Requirement: Reproduce the full listing without a single change.

+++++

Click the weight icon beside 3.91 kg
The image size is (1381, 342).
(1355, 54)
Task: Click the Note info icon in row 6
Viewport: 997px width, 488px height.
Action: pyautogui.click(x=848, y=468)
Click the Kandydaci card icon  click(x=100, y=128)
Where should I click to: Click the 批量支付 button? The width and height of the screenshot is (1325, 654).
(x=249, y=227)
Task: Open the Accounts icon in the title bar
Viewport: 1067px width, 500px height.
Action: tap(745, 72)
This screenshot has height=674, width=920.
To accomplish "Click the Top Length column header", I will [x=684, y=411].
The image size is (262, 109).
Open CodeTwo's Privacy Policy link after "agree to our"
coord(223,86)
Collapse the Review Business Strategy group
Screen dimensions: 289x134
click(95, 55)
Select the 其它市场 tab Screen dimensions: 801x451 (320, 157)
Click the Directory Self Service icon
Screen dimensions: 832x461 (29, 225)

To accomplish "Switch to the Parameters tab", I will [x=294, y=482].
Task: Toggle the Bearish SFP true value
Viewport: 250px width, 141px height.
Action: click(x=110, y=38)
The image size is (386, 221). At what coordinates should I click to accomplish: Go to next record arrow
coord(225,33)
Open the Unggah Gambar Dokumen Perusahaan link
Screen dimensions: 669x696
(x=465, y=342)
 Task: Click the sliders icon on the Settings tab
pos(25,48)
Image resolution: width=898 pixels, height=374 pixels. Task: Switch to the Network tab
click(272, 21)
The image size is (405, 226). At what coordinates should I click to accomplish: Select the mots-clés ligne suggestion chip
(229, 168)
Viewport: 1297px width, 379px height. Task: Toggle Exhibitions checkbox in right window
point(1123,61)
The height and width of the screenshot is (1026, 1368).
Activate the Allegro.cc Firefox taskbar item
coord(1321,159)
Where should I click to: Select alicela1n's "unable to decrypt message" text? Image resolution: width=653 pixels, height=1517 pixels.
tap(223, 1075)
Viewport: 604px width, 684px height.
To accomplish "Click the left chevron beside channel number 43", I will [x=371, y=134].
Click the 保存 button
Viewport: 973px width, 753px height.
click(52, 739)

+++++

Answer to the problem:
Click the weight icon beside 3.91 kg
The image size is (1381, 342).
(1355, 54)
Task: Click the Note info icon in row 6
Viewport: 997px width, 488px height.
Action: pyautogui.click(x=848, y=468)
Click the Kandydaci card icon  click(x=100, y=128)
Where should I click to: Click the 批量支付 button? The width and height of the screenshot is (1325, 654).
(x=249, y=227)
Task: Open the Accounts icon in the title bar
Viewport: 1067px width, 500px height.
Action: tap(745, 72)
This screenshot has height=674, width=920.
To accomplish "Click the Top Length column header", I will [x=684, y=411].
The image size is (262, 109).
Open CodeTwo's Privacy Policy link after "agree to our"
coord(223,86)
Collapse the Review Business Strategy group
Screen dimensions: 289x134
click(95, 55)
Select the 其它市场 tab Screen dimensions: 801x451 (320, 157)
Click the Directory Self Service icon
Screen dimensions: 832x461 (29, 225)

To accomplish "Switch to the Parameters tab", I will [x=294, y=482].
Task: Toggle the Bearish SFP true value
Viewport: 250px width, 141px height.
Action: click(x=110, y=38)
The image size is (386, 221). At what coordinates should I click to accomplish: Go to next record arrow
coord(225,33)
Open the Unggah Gambar Dokumen Perusahaan link
Screen dimensions: 669x696
(x=465, y=342)
 Task: Click the sliders icon on the Settings tab
pos(25,48)
Image resolution: width=898 pixels, height=374 pixels. Task: Switch to the Network tab
click(272, 21)
The image size is (405, 226). At what coordinates should I click to accomplish: Select the mots-clés ligne suggestion chip
(229, 168)
Viewport: 1297px width, 379px height. Task: Toggle Exhibitions checkbox in right window
point(1123,61)
The height and width of the screenshot is (1026, 1368).
Activate the Allegro.cc Firefox taskbar item
coord(1321,159)
Where should I click to: Select alicela1n's "unable to decrypt message" text? Image resolution: width=653 pixels, height=1517 pixels.
tap(223, 1075)
Viewport: 604px width, 684px height.
To accomplish "Click the left chevron beside channel number 43", I will [x=371, y=134].
Click the 保存 button
Viewport: 973px width, 753px height.
click(52, 739)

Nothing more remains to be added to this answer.